This is only the second time I’ve made this specific recipe, though I’ve played with cake balls for a while trying to get the ratios and chocolate correct. I know I’ve done something different as the first batch of these I ever did came out perfect, but this time, my outer chocolate layer never quite got as solid as it is supposed to. That said, they were still really good.
This is a pretty simple recipe but it is also a lot of guesswork as well and kind of finicky. There is WAY more icing pictured above than what I actually used.
Chocolate Covered Cherry Cake Pops
Box Cake Mix (Baked and Cooled)
1 16oz Container Icing (approximately)
10 oz Semi-Sweet Baking Chocolate*
10 oz Chocolate Almond Bark*
Lay out cherries on paper towel to drain.
Bake cake mix according to directions and allow to completely cool. Crumble cake into large bowl. Mix in small amounts of icing until cake sticks together. **Be careful not to add too much or the mix will be too sticky to handle.**
Form cake into balls about 1 1/4 inch wide. A cookie scoop is perfect for this. Lay out on a tray lined with parchment paper.
Pat cherries dry of any remaining liquid. Use your thumb to form a dent in each cake ball. Set one cherry in dent and work the cake around cherry until it is completely sealed in the middle for each ball.
Freeze formed balls for about 30 minutes.

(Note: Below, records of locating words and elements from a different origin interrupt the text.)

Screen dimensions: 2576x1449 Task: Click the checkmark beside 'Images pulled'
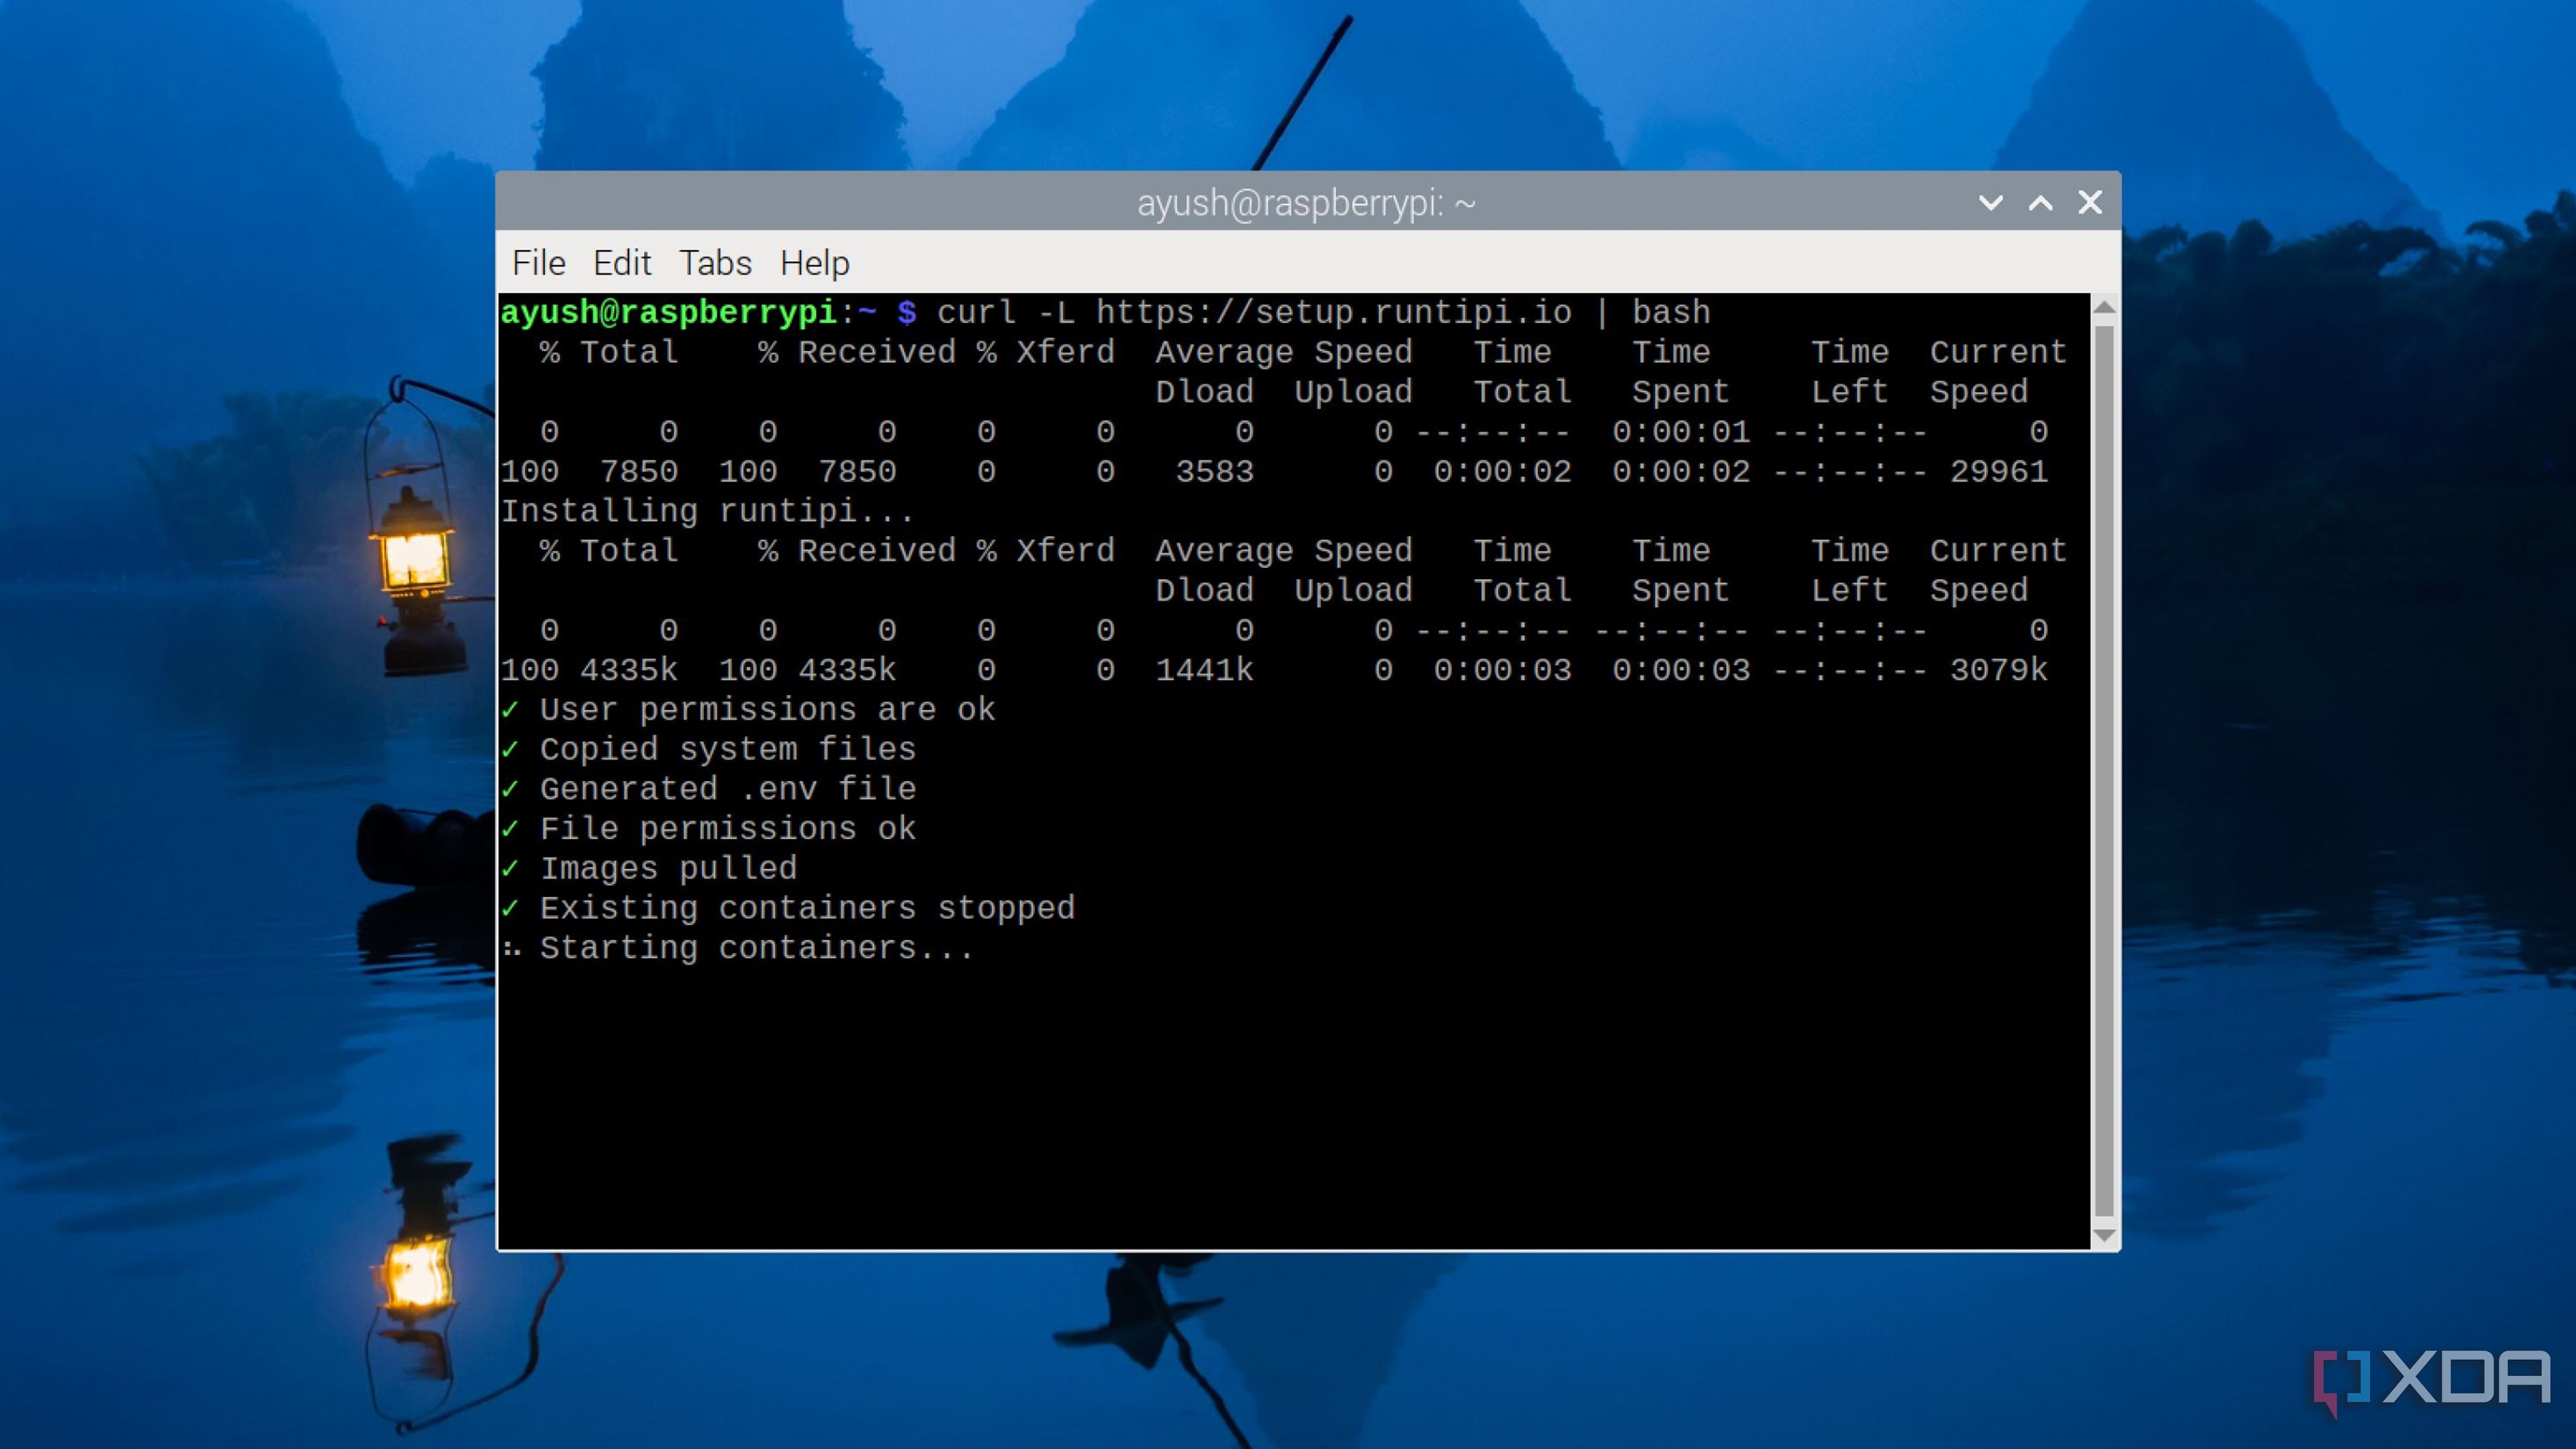(x=511, y=868)
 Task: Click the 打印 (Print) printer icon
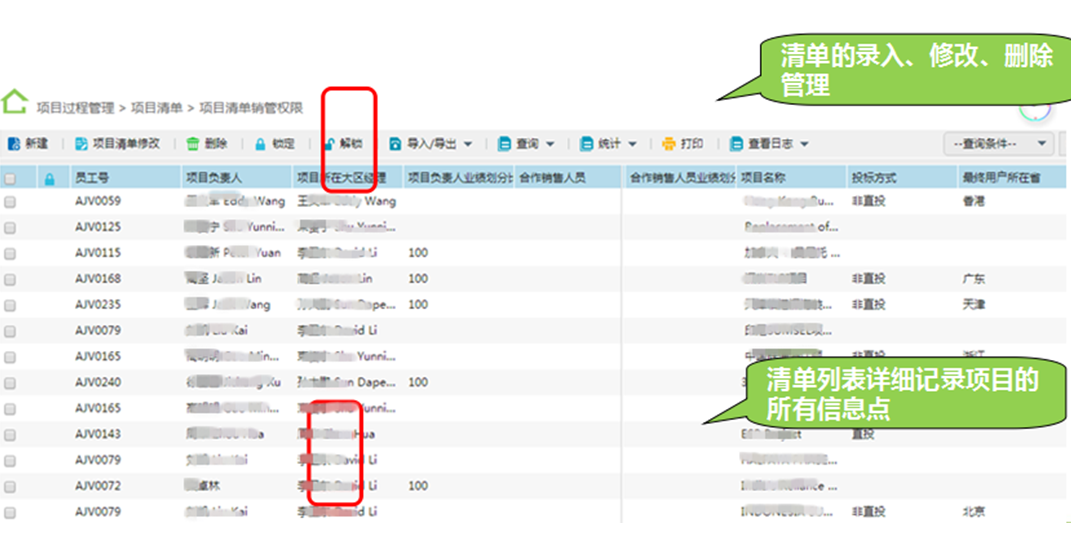click(669, 144)
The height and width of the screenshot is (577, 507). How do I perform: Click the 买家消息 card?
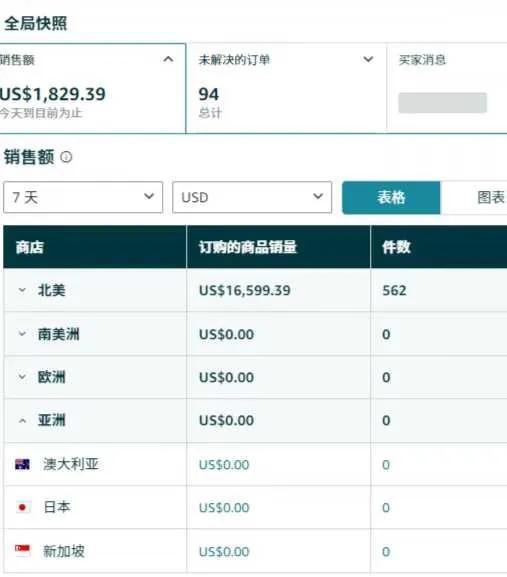click(447, 88)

Melt chocolate in a double boiler. Dip stick in chocolate to coat the end. Push about 1/2 way into cake ball. Let set up. Dip each ball into melted chocolate, coat completely. Use a spoon if needed to get chocolate around the top by the stick. Allow excess to drip back into pan before placing back on parchment lined tray. Leave to set up.
DO NOT allow to sit in chocolate for more than a second or two or the icing binding the ball together will start to melt and come apart.

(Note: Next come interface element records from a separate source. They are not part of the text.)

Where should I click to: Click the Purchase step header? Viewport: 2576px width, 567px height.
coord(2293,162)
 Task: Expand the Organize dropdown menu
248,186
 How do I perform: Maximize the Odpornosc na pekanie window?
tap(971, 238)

*noted this way because this isn’t how I did it this time, but am pretty sure this is what I did the previous time when they came out better. You can use other chocolates or melting candies, but don’t use chocolate chips as they do not work well for dipping.
Total Time: 2 1/2 – 3 Hours Makes: Aprox. 35 – 40 Pops
There are a couple of reasons why I say that this recipe is finicky. One is getting the correct ratio of cake to icing so that the balls form and stick together without being TOO sticky that you cannot still handle them or that they fall apart quickly when you try do dip them in the melted chocolate. For this, I used some of my marshmallow buttercream icing I had in the freezer (I ALWAYS have leftover icing in the freezer). Part of the problem is the different consistencies in both cake and icing. Some cakes are drier and some icings are softer, so you do kind of need to go by feel on this.
The other issue, and one of the biggest problems I have had is getting the outer chocolate right. After this batch, I think I must have done a blend the last time of baking chocolate and the chocolate almond bark (probably why I had some in the pantry still). I’m not a huge fan of the melting candies for the chocolate flavor, so I’ve always avoided those. If you want to do something covered in a color or because you just like the flavor, those would be perfectly fine. The issue with the chocolate is the melting consistency and then the set up after. You want the finished product to have a firm coating.
One of the really awesome things about this recipe is that it can be made in a huge variety of ways. You can use any cake and icing combination to create any number of kinds of cake pops or even just the cake ball, though turning them into pops makes the dipping a whole lot easier if you have a stick to hang onto. As someone who does a lot of bigger cakes that require shaping, I will often have cake left over from having to trim down or cut off entirely along with left over icing. This is a prefect use for that rather than throwing it away. You can even freeze both the cake and icing to mix up at a later date.
This batch came out okay. They definitely look and taste good, but my outer chocolate was just a tad on the soft side. It never got sticky exactly, just a little softer than I would have liked. I ended up only making 30 of these as that is all the cherries I had. I had enough of the cake mix to have put together at least 5 to 10 more depending on how large I made these, but just froze what was left. No matter what you do, you WILL have the melting chocolate left over as you need a deep enough pool to be able to dip these. When I made these over the holidays, I used the extra to coat some pretzels in. This time, I poured the remainder into some candy molds and the kids have been grabbing them as snacks.